My Fair Lady Pt 2: Three Knobs And A Cloud Of Dust
Whooosh. I couldn’t take it any more. “Why, why, WHY ARE YOU DOING THAT? STOP TOUCHING THE SCREEN!”
Having determined that the next step in Vodka McBigbra’s transformation from hairdresser to autojourno would involve learning how to review press loaners, I bribed her into making a four-hundred-mile round trip to Indianapolis in the 2011 Ford Explorer. The purpose of the journey would be to pick up a thirty-two-year-old Electra “X420 Custom Pro” jazz guitar, and during the next six or seven hours I planned to share my top-secret methods of press-car evaluation with her.

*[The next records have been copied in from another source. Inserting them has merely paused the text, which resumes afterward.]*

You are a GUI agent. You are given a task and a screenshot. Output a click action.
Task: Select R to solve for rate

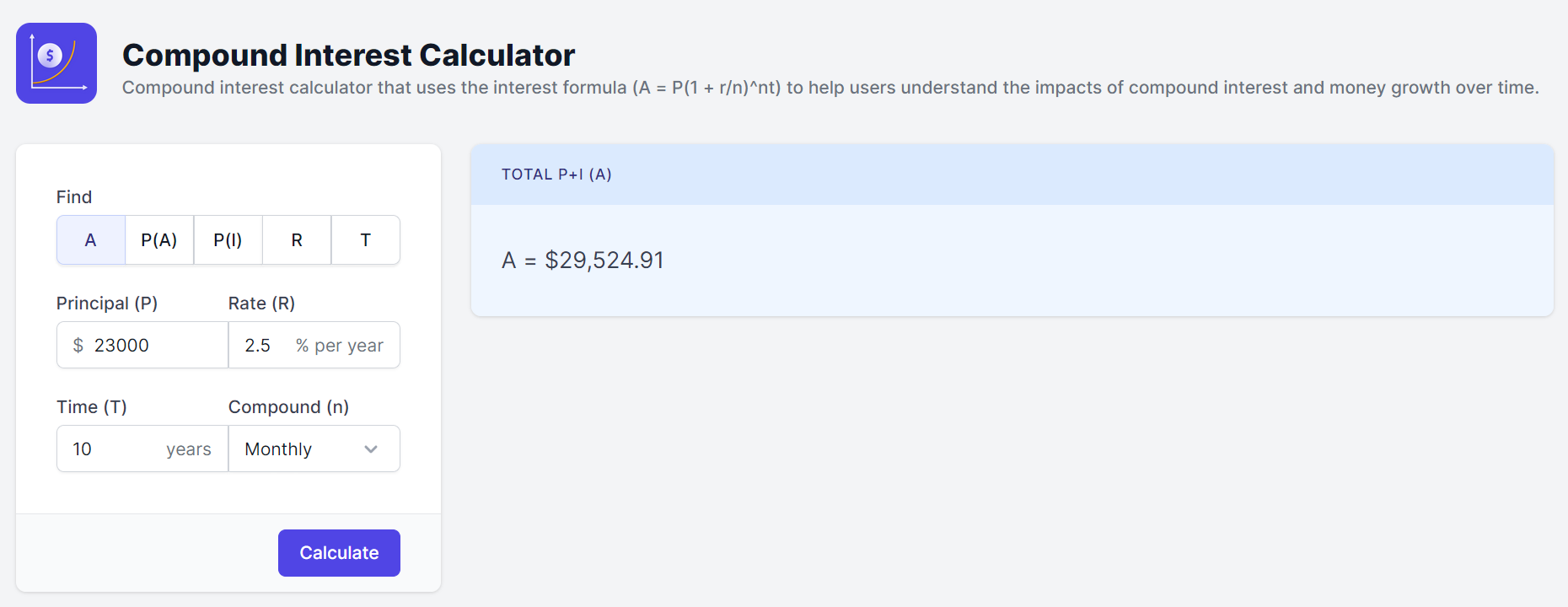point(297,240)
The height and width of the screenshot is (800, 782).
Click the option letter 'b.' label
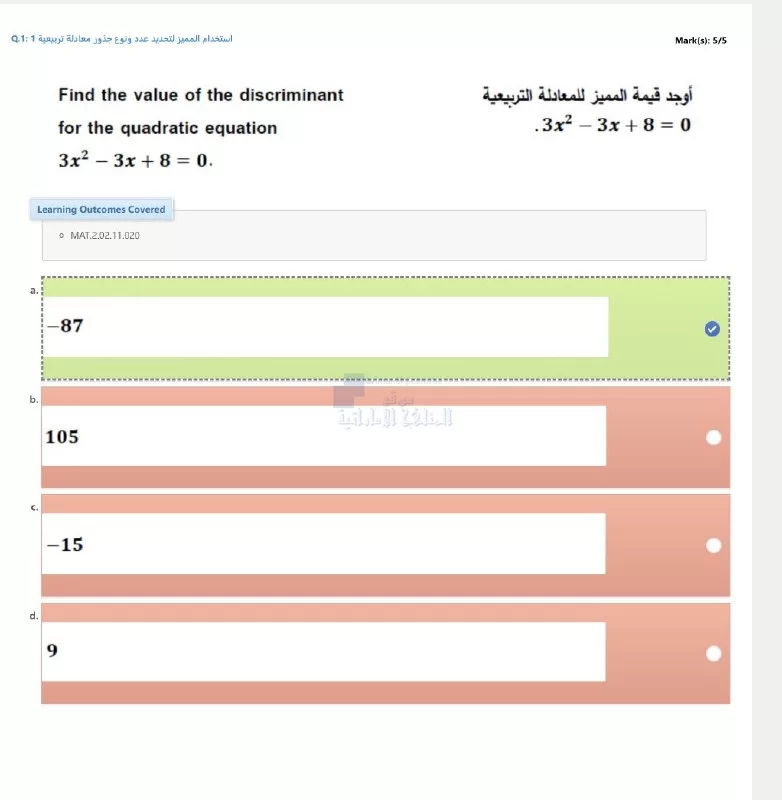[34, 399]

I knew this trip would be successful for a couple of reasons. The first reason was that I had just received the two-disc edition of John Mayall’s
“A Hard Road”, featuring some of Peter Green’s finest work. Not only is Vodka a blues fan from way back, I thought it might justify my recent purpose of a Gibson “Melvyn Franks” Peter Green ’59 Reissue and thus ease a little of the tension in the house about that particular transaction.
The second reason was the 2011 Explorer’s dual-zone front climate control. In the course of my thirty-nine years, I’ve learned that women are actually cold-blooded creatures, much like the Komodo Dragon, and they require that the temperature in homes and automobiles be kept at temperature and humidity levels closely resembling what one might find in the Brazilian rainforest. I, on the other hand, grew up in old East Coast homes and am most comfortable when the temperature is set to sixty-four degrees or so. When Vodka and I are in my Porsches, I keep the window down a bit on my side, but the Town Car effortlessly maintains a fifteen-degree temperature variance from the left seat to the right and we never have to touch the Casio-watch-style seven-segment LED HVAC display. I expected that the Explorer would be even more capable in that regard.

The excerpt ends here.